Found in the eastern section of the tower, the new skulls include at least three children’s craniums. Archaeologists identified the remains based on their size and the development of their teeth.

Researchers had previously thought that the skulls in the structure belonged to defeated male warriors, but recent analysis suggests that some belonged to women and children, as Reuters reported in 2022.

“Although we cannot determine how many of these individuals were warriors, perhaps some were captives destined for sacrificial ceremonies,” says archaeologist Barrera Rodríguez in an INAH statement. “We do know that they were all made sacred, that is, they were turned into gifts for the gods or even personifications of the deities themselves, for which they were dressed and treated as such.”

As J. Weston Phippen wrote for the Atlantic in 2022, the Aztecs displayed victims’ skulls in smaller racks around Tenochtitlán before transferring them to the larger Huey Tzompantli structure. Bonded together with lime, the bones were organized into a “large inner-circle that raise[d] and widen[ed] in a succession of rings.”

The dead included men, women and children alike.
Archaeologists first discovered the skull tower in 2022.
A tzompantli appears on the right of this drawing from Juan de Tovar’s 1587 manuscript, the Ramírez Codex

While the tower may seem grisly to modern eyes, INAH notes that Mesoamericans viewed the ritual sacrifice that produced it as a means of keeping the gods alive and preventing the destruction of the universe.
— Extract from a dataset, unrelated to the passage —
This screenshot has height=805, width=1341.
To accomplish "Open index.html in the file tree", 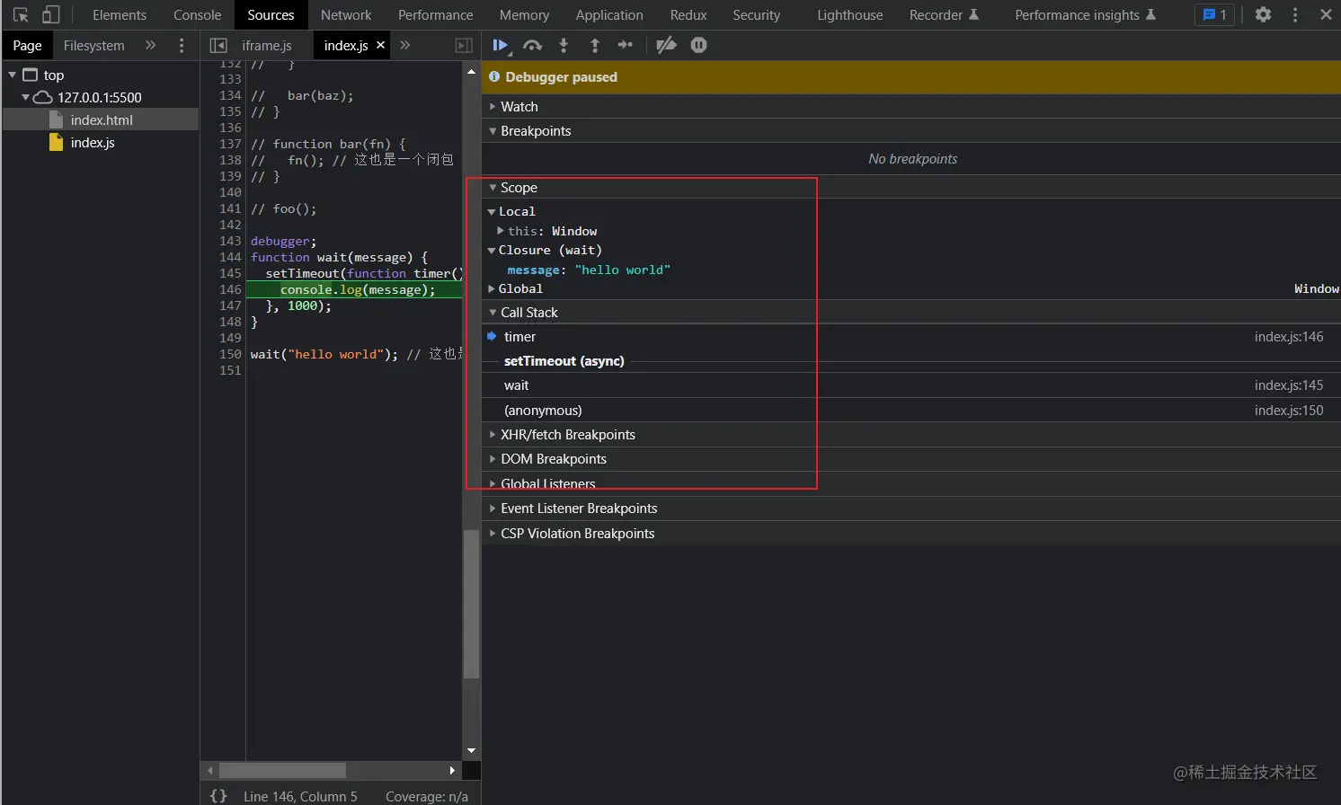I will coord(102,119).
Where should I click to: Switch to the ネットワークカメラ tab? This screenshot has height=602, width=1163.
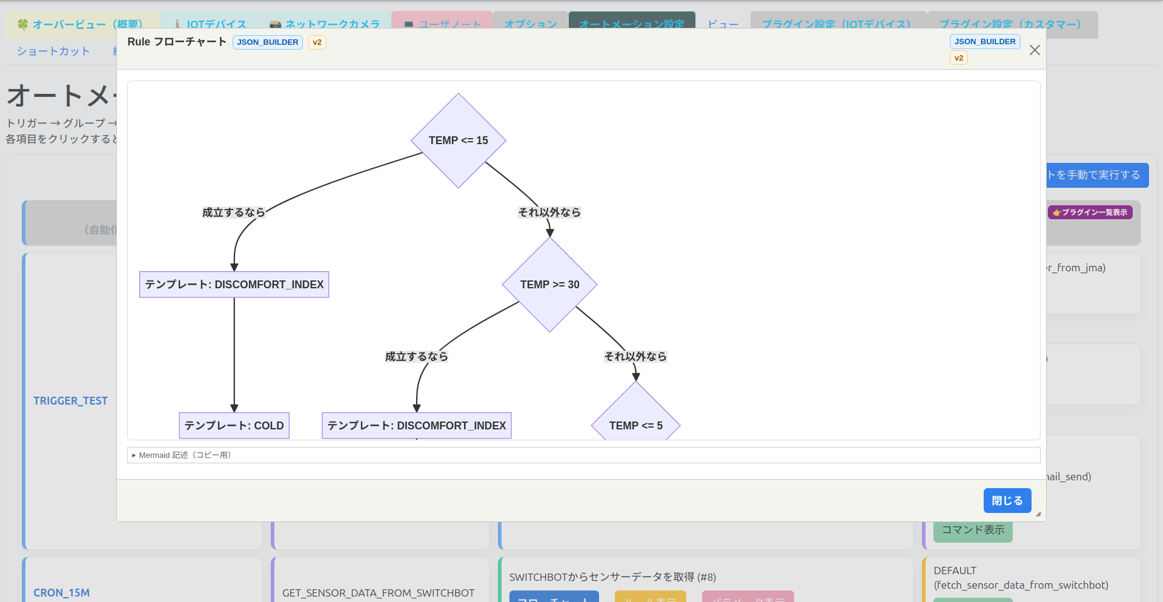(325, 24)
“This vision, incomprehensible to our belief system, makes the Huey Tzompantli a building of life rather than death,” the statement says.

Archaeologists say the tower—which measures approximately 16.4 feet in diameter—was built in three stages, likely dating to the time of the Tlatoani Ahuízotl government, between 1486 and 1502.

Ahuízotl, the eighth king of the Aztecs, led the empire in conquering parts of modern-day Guatemala, as well as areas along the Gulf of Mexico. During his reign, the Aztecs’ territory reached its largest size yet, with Tenochtitlán also growing significantly. Ahuízotl built the great temple of Malinalco, added a new aqueduct to serve the city and instituted a strong bureaucracy.

describe the sacrifice of as many as 20,000 prisoners of war during the dedication of the new temple in 1487, though that number is disputed.

Spanish conquistadors Hernán Cortés, Bernal Díaz del Castillo and Andrés de Tapia described the Aztecs’ skull racks in writings about their conquest of the region.

As J. Francisco De Anda Corral reported for El Economista in 2022, de Tapia said the Aztecs placed tens of thousands of skulls “on a very large theater made of lime and stone, and on the steps of it were many heads of the dead stuck in the lime with the teeth facing outward.”

Per the statement, Spanish invaders and their Indigenous allies destroyed parts of the towers when they occupied Tenochtitlán in the 1500s, scattering the structures’ fragments across the area.

Researchers first discovered the macabre monument in 2015, when they were restoring a building constructed on the site of the Aztec capital, according to BBC News.

The cylindrical rack of skulls is located near the Metropolitan Cathedral, which was built over the ruins of the Templo Mayor between the 16th and 19th centuries.

“At every step, the Templo Mayor continues to surprise us,” says Mexican Culture Minister Alejandra Frausto in the statement. “The Huey Tzompantli is, without a doubt, one of the most impressive archaeological finds in our country in recent years.”